Let’s reimagine half as a function without parameter destructuring:

const half = (max, min) => (max + min) / 2.0;

In this case, we expect the consumers of this function to provide it two inputs, a max, and a min. Like so:

half(20, 10)

Now let’s imagine it with a single object parameter:

const half = someObj => (someObj.max + someObj.min) / 2.0;

In this case, we expect the consumers of this function to provide it one input, an object that has a min and max property. Like so:

half({ max: 20, min: 10 })

Maybe the object has other properties as well, it doesn’t matter because we don’t look at them.


Now with destructuring:

const half = ({ max, min }) => (max + min) / 2.0;

In this case, again we expect the consumers of this function to provide it one input, an object that has a min and max property. Like so:

half({ max: 20, min: 10 })

Notice the calling of the function is exactly the same as the example above. Likewise, as I said above, the object might have other properties, but we just don’t look at them.

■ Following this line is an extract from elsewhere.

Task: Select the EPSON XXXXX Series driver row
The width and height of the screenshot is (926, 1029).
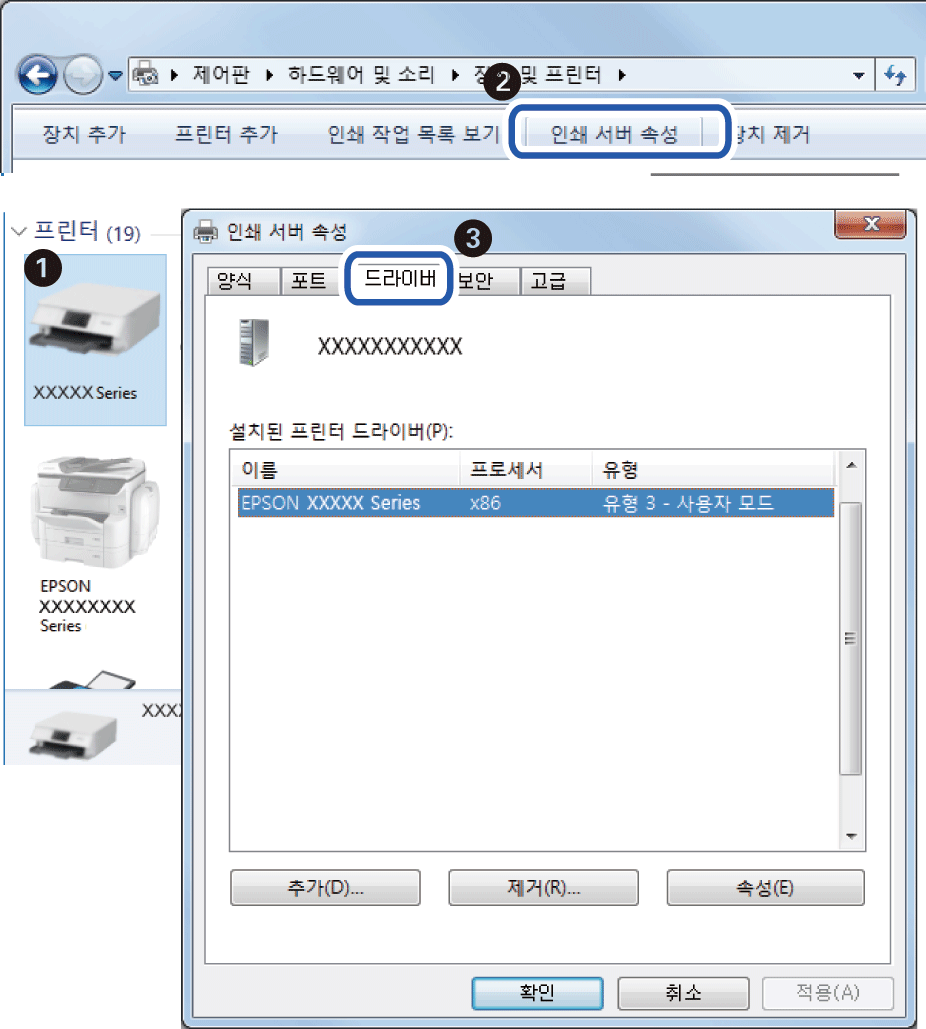Action: coord(535,503)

Now, I think you’re concerned about what if the max and min properties aren’t defined on the object that the consumer provides. Well, then they’re undefined. That’s all.

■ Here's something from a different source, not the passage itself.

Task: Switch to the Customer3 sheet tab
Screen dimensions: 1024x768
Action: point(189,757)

Thanks @colinthornton, are you saying that if there were 20 functions defined, the solution to this exercise would look inside all of them to see if any of them had properties called min and max?

If so, how does the half function decide which object to use inside the function? It seems flimsy to not be specific about whether you want the properties from stats or profileData etc.

Thank you everyone for trying to help me with this.

Oh - wait. I understand what you’re saying now. In the test, stats is passed into half, so that’s how it knows which function to look at to find max and min.

Thank you. I understand now.

1 Like

Sorry, I think part of the problem is that the starter code includes this object called stats, and it’s making you think that the stats object and the half function are somehow connected. They’re not, at all.

The line const half = ... is a function definition. It will allow you to call the function later. But in this exercise (and just about all the other exercises in freeCodeCamp), it’s the test suite that calls the function with various inputs to test that it works, not you.

What I was trying to get across is that when you define a function with paramenters, all you’re doing is setting an expectation that when someone (yourself, or the test suite, or a teammate) calls your function, that they provide parameters of the correct type.

So in this case, they might be using that stats object, they might have made a completely different object and passed that, they might not have passed a parameter at all (they’d get runtime errors).


// Assigning some variables
const foo = 1;
const bar = 2;
const baz = 3;

// defining a function - there is no link
// between this function and the variables above
function double(num) {
  return num * 2;
}

// We can call functions with any parameters we want
// We just expect people to call it with a number
double(foo) // 2
double(bar) // 4
double(baz) // 6
double(10)  // 20

// Unexpected inputs, there's nothing in JavaScript to stop
// people from calling your function with random junk
double()    // NaN
double([5]) // 10 for some reason
double({ name: 'colin' }); // undefined

My point was just to stop looking at the stats object, it’s irrelevant to your goal with this exercise, which is to

define a function called half, that destructures the max and min properties from its first parameter, and returns their average

Notice I didn’t mention stats anywhere in that sentence.